The Ruling Mask

Home > Other > The Ruling Mask > Page 11
The Ruling Mask Page 11

by Neil McGarry


  Malleus said nothing, and Kakios merely smiled.

  Duchess silently cursed Julius and his damned cleverness. She stepped away from Castor and gestured to the north. “Shall we get started?” she asked as she passed Oddfellows and Brutes both. She kept walking without waiting for a response. She didn’t dare look back.

  * * *

  If Duchess didn’t know better, she’d have thought the whole thing a trap set by Julius.

  Nothing was going as expected. The path was rougher than she’d been told, the distance they needed to travel farther, and all of it was taking longer than it should. Hells, even the so-called Coast Road was nowhere near the sea.

  “We left hours ago, and it’s getting dark,” she pointed out. She hated the way she sounded, but her back ached from the weight of the pack, her feet hurt, and she was looking forward only to a cold meal and a long night sleeping on the ground. And, of course, every step she took was one farther from civilization and closer to being in the woods with two human monsters with a grudge against her. “I’m wondering when we’ll arrive at this spot you’ve picked out.”

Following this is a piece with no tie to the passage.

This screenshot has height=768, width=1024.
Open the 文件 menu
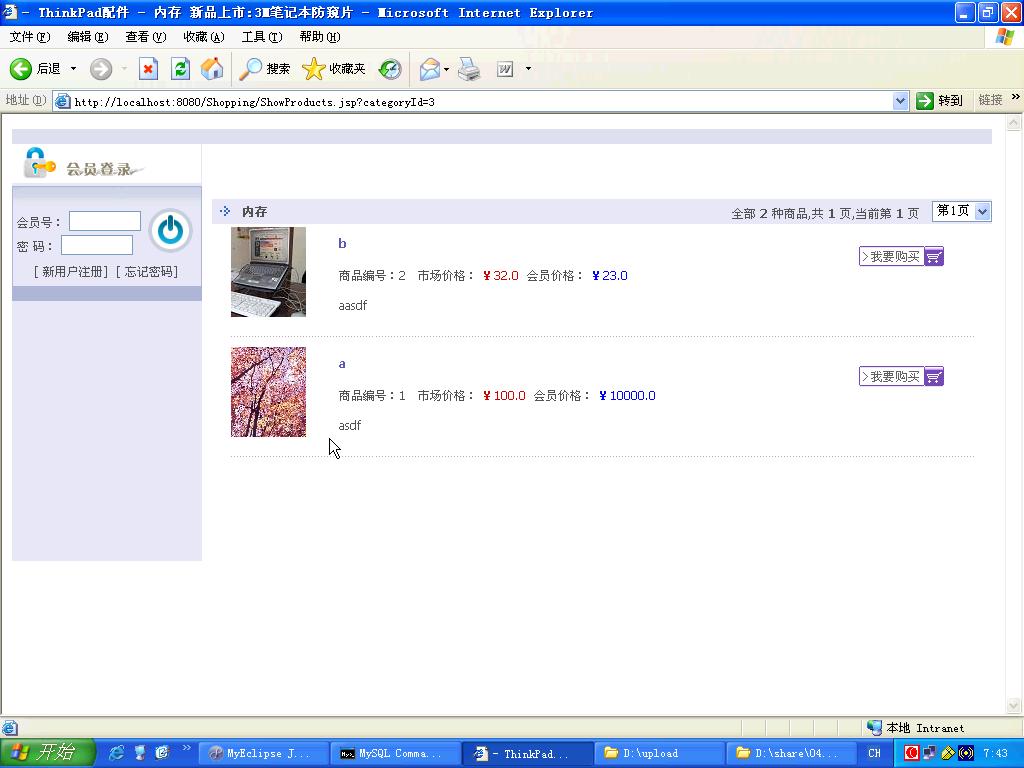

  Gant laughed in reply. “A woman who keeps track of small details. I like that.”

  Lidda snorted. “You would. Small details are all a woman’s like to get from you.” Lidda was always prepared to skewer any positive Gant could propose. Still, there was a rough familiarity to the banter, and Duchess allowed herself a smile. Castor, only a step behind her, registered no change in expression, nor did the Brutes, who walked at the front of the group. They’d suggested bringing up the rear, but Castor wouldn’t hear of it.

  “The wolf wants us where it can see us, Malleus,” Kakios had observed, laughing darkly.

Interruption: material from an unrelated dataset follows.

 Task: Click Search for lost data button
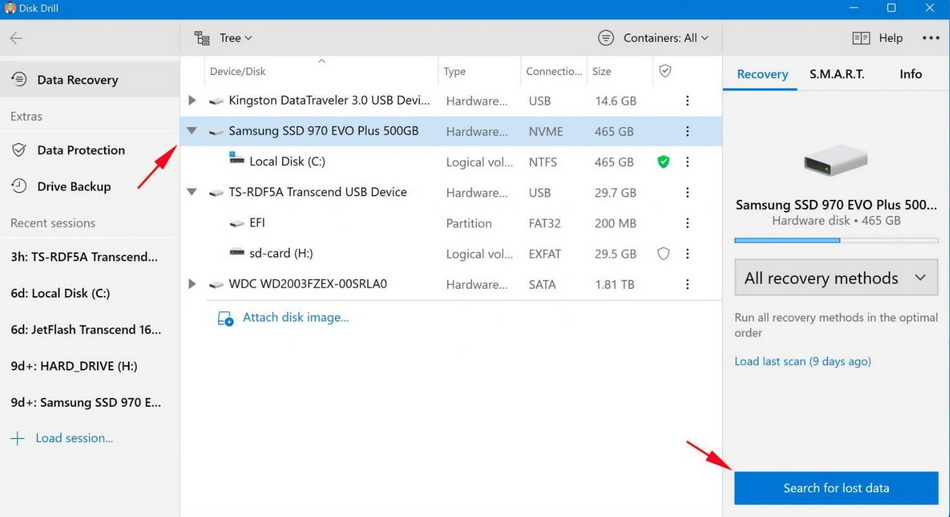pos(836,488)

  “You can walk ahead or you can walk back to the city,” had been Castor’s reply. And so the Brutes had taken the front, but every once in awhile one or the other would look back at Duchess with a strange little smile, one that sent chills down her spine.

  The only bright spots in the day were Toby’s smiles. She’d been so thrown by the Brutes’ appearance that at first she’d barely noticed the man, but he’d done his level best to catch her attention. He seemed a bit older than Lysander, short and muscular with broad shoulders, dark hair and rough hands, with both the eyes and the eager-to-please nature of a basset hound. He’d offered her an apple, his cloak, and stumbling attempts at conversation; she’d accepted the first and the third but had had to point out to the lad that she was already wearing a cloak of her own. He’d blushed at that, and Lidda had laughed.

  “Don’t write off the lad so easy,” she whispered to Duchess after the offer of the cloak. “What Toby lacks in clever conversation and height he more than makes up in stamina—and girth.”

  Duchess almost choked on the apple she was still finishing.

  “That’s quite enough of that,” Gant mock-growled at Lidda, slowing, “we’ve arrived.” He gestured to one side of the rough, packed-earth road, which looked to her the same as it had miles and miles ago.

  “I’m no warrior, I admit, but this doesn’t exactly seem like an ideal spot for an ambush,” Duchess pointed out. Along most of the road the trees had pressed in closely, but here there was a good stretch of clear space on either side, and nowhere to hide.

  “It’s not,” Castor put in from behind. “Which is why he picked it.”

  Gant nodded in affirmation. “Your man has the right of it.” He scanned the sky and the dying sunlight. “Get going, you three. You know what to do.” He gestured and Lidda, Toby, and Aaron slipped off to make camp.

  “And you’re sure Rulen won’t travel at night?” Duchess asked anxiously. “If you’re wrong, we’ve come a long way for nothing.” The rumors Pete had started were still swirling through the city, and gods only knew what he’d frune if she returned to him empty-handed.

  Gant waved a hand, looking up and down the road. “Trust me, I’ve served with Rulen for a long time, and the man is far too cautious to risk traveling in the dark.” He led the way off the track and into the woods, where about fifty feet in they came to a small clearing, sheltered by a thick knot of pines. There Lidda was already setting out a ring of rocks for a fire, and Toby was gathering firewood, glancing shyly in her direction from time to time. Aaron was nowhere to be seen.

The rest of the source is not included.